The economic drivers of the U.S. P&C insurance industry

The economic drivers of the U.S. property & casualty insurance industry could cumulatively expand faster than the nation’s gross domestic product (GDP) in 2024 and may outperform the overall U.S. economy by 2025, according to U.S. P&C Insurance Market Report.

Triple-I forecast P&C growth of 2.1% in 2023, slightly above our earlier expectation of 1.9%. This confirms expectation from January 2023 that the gap between P&C and overall growth would continue to narrow this year.

P&C underlying economic growth should continue to improve over the next three years, potentially outperforming the wider economy by 2025.

The US P&C insurance industry continued to generate significant underwriting losses in 2023 despite strong premium growth. Results are anticipated to improve in 2H2023 as pricing increases continue to take hold, but uncertainty remains regarding future catastrophe losses, effects of inflation on loss costs, and loss reserve experience.
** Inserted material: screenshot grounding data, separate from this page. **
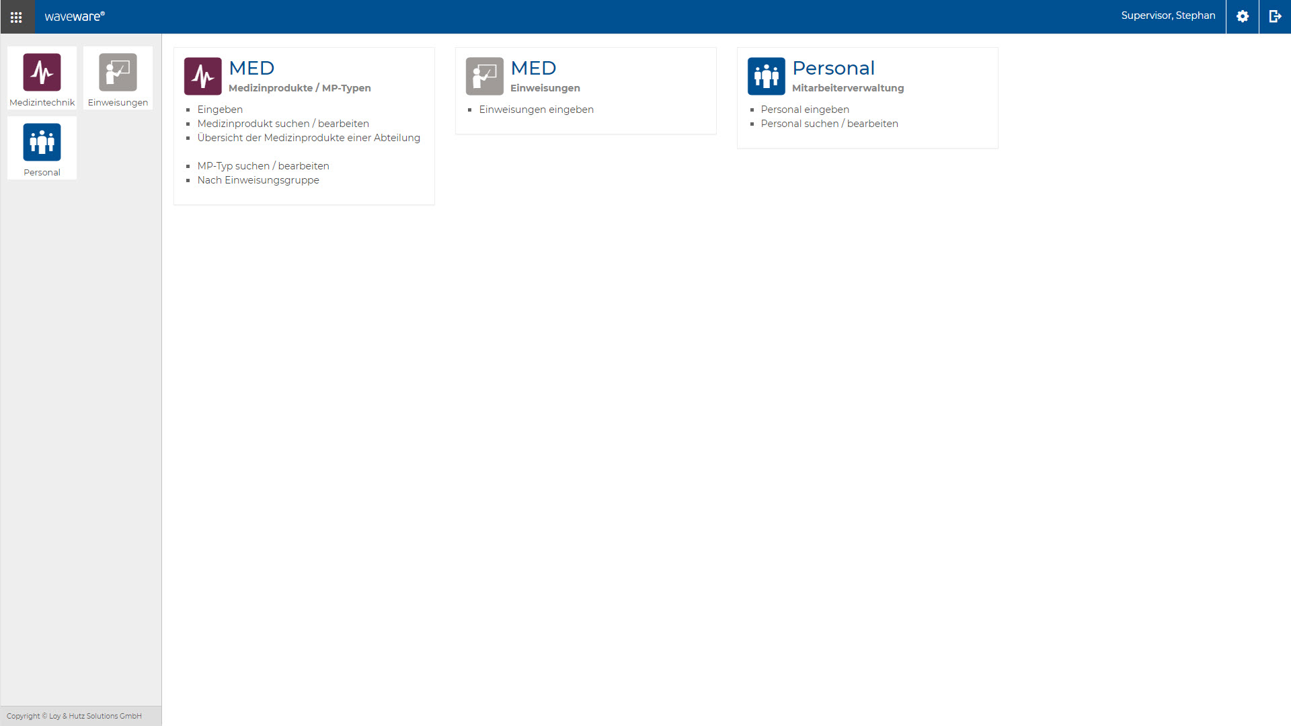
Task: Open Übersicht der Medizinprodukte einer Abteilung
Action: tap(308, 138)
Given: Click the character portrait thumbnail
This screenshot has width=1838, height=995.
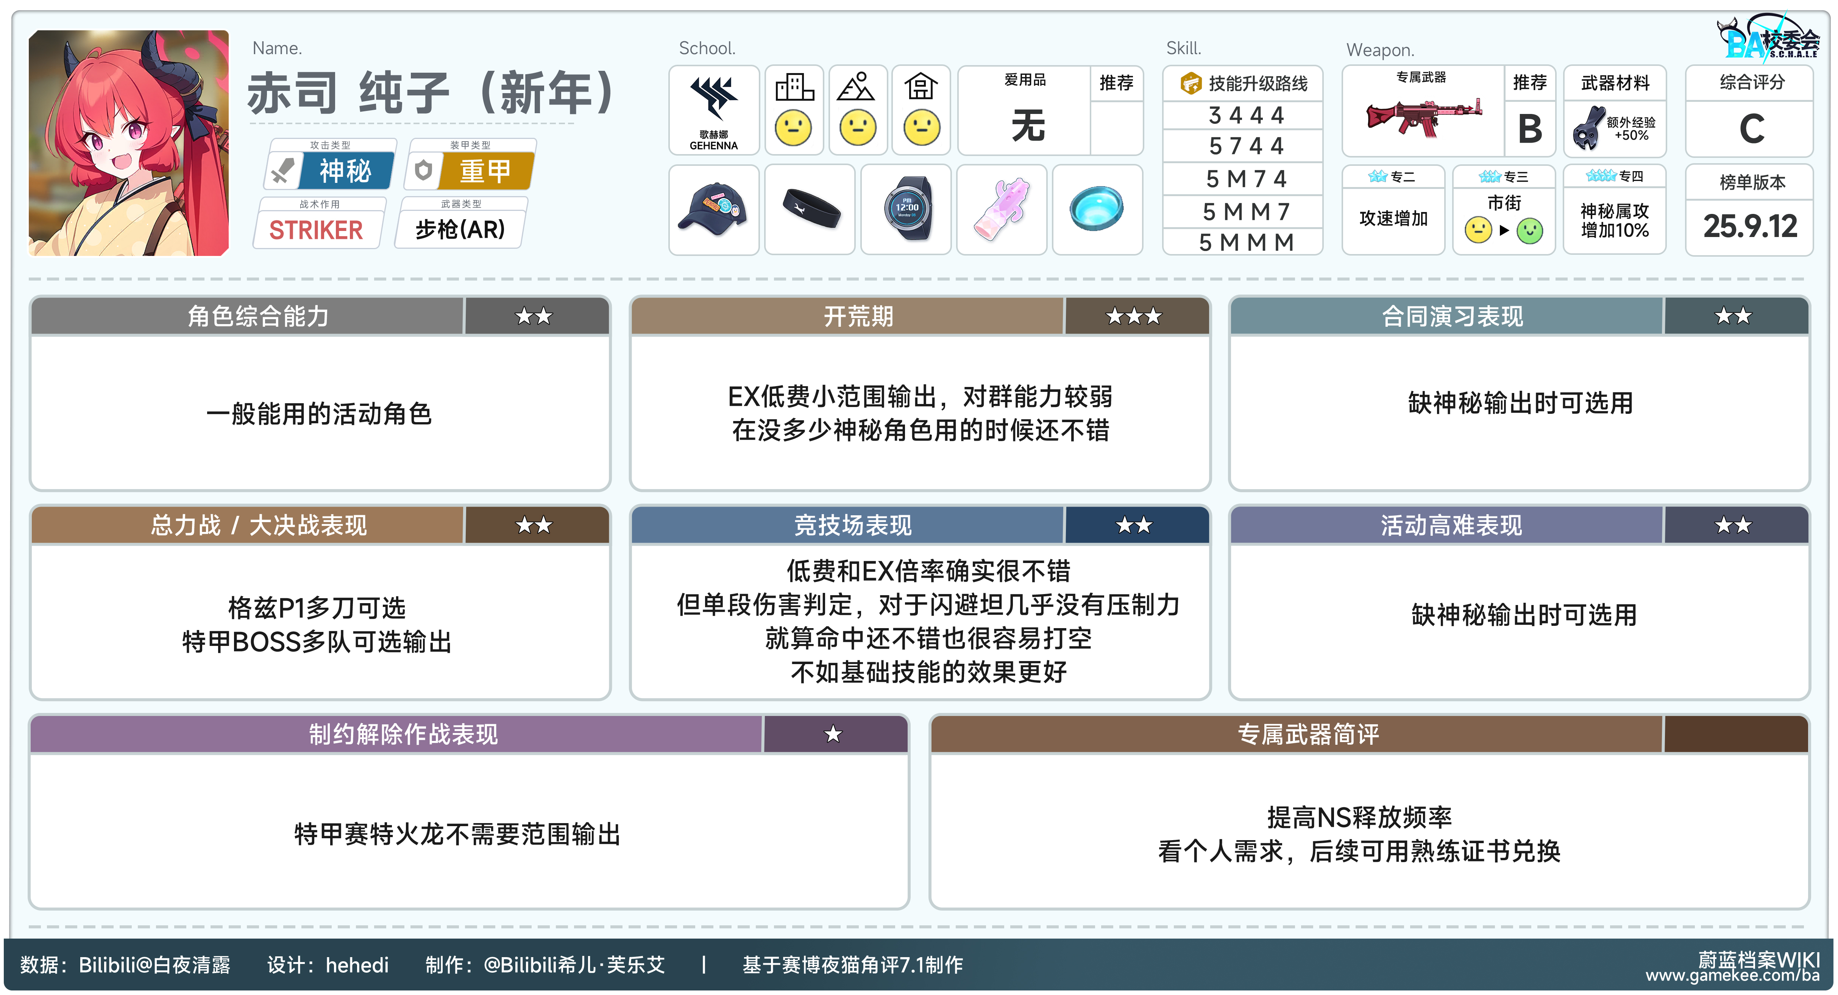Looking at the screenshot, I should point(129,143).
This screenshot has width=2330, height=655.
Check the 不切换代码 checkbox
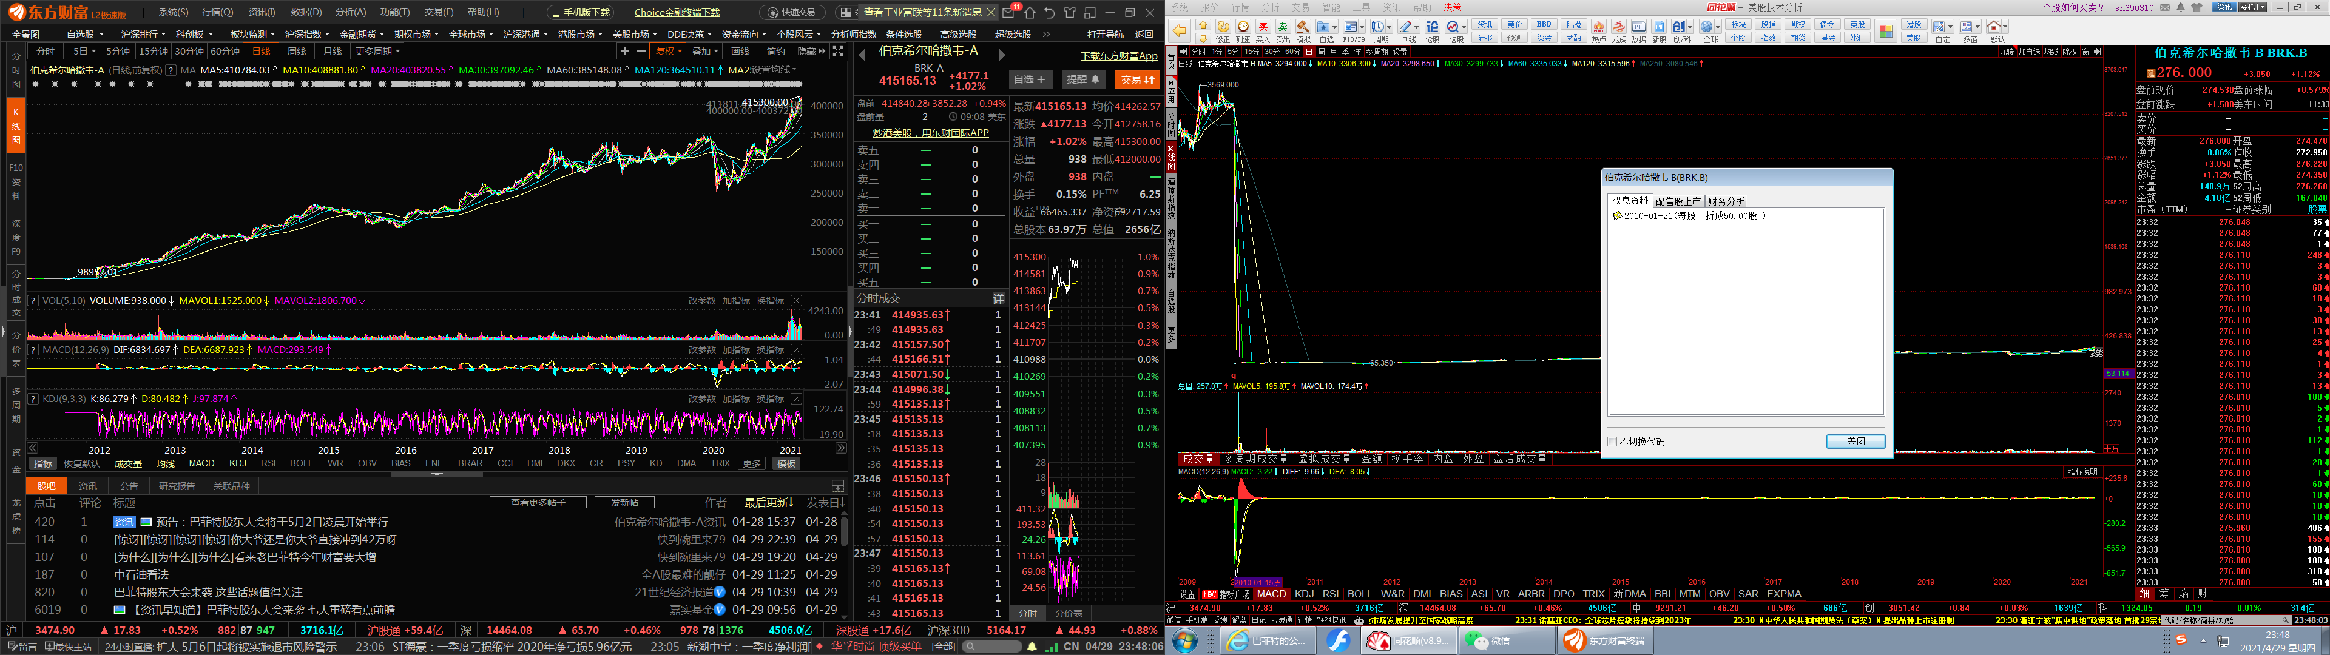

The underlying economic growth of P&C insurers, who write and sell auto, home, and business insurance, is impacted by replacement costs (e.g., the prices of construction materials, auto parts), consumer and corporate spending, interest rates, and U.S. employment trends, among other variables.

The economic drivers of the U.S. P&C insurance industry

The intensity and spread of inflation is sending insurance claims costs soaring. Strong rate hardening in US commercial property insurance lines and acceleration in personal lines rates support topline growth, but higher claims severity is eroding the profitability benefit.

The Federal Reserve is projecting the U.S. GDP will grow 1.5% in 2024 and 1.8% in 2025.

Between 2020 to 2023, P&C replacement costs increased an average of 45% whereas inflation for the overall U.S. economy increased 15% within that same timeframe.

Growth drivers specific to P&C performance have been improving faster in 2023 than the rest of the U.S. economy, after underperforming the wider economy three years in a row

Michel Léonard, chief economist and data scientist, Triple-I

Increases in P&C replacement costs should continue to slow down faster than overall inflation over the next three years, Triple-I projects.

However, it will take 10 years of normal inflation for insurance replacement costs to process pandemic-related increases, the Outlook states. Normal inflation is defined as 2% per year.

Given the declining investment yields of the past decade, US property and casualty insurers’ investment allocations during this period have shifted to more riskier assets such as lower-rated and private placement bonds.

According to AM Best, that bonds remain the foundation of P&C insurers’ investment portfolios, but allocations have been declining.

The speed and scale of inflation’s decrease validates the Federal Reserve’s hawkish monetary policies, states Insurance Economics Outlook, Q4 2023, a Triple-I members-only publication.

According to S&P Global report, insurer Allstate had the largest catastrophe loss load among insurers in the analysis at $2.7 billion, an increase from $1.69 billion in the first quarter of 2023. Travelers was second with a $1.48 billion catastrophe loss bill, and Progressive, whose losses totaled $1.02 billion, was third.

But the Federal Reserve’s inflation reduction remedies did not match the cause of higher prices, which stemmed in large part from the supply chain disruptions which are now easing in the pandemic’s aftermath.

The U.S economy remains strong regardless of the Federal Reserve’s monetary tightening which we continue to see as excessive.

Triple-I’s analysis envisions consumer and corporate spending could pick up in the second half of 2024, depending on the Federal Reserve’s actions, as Americans wait for lower interest rates to finance auto and home purchases and renovations.

The Federal Reserve raised interest rates in July 2023 from 5.25% to 5.5% and kept them unchanged in September 2023. Two more interest rate increases are expected between now and March 2024, most Wall Street analysts anticipate.

However, a little noticed change by the Fed to its policy expectations may indicate that rates will continue to increase until 2025.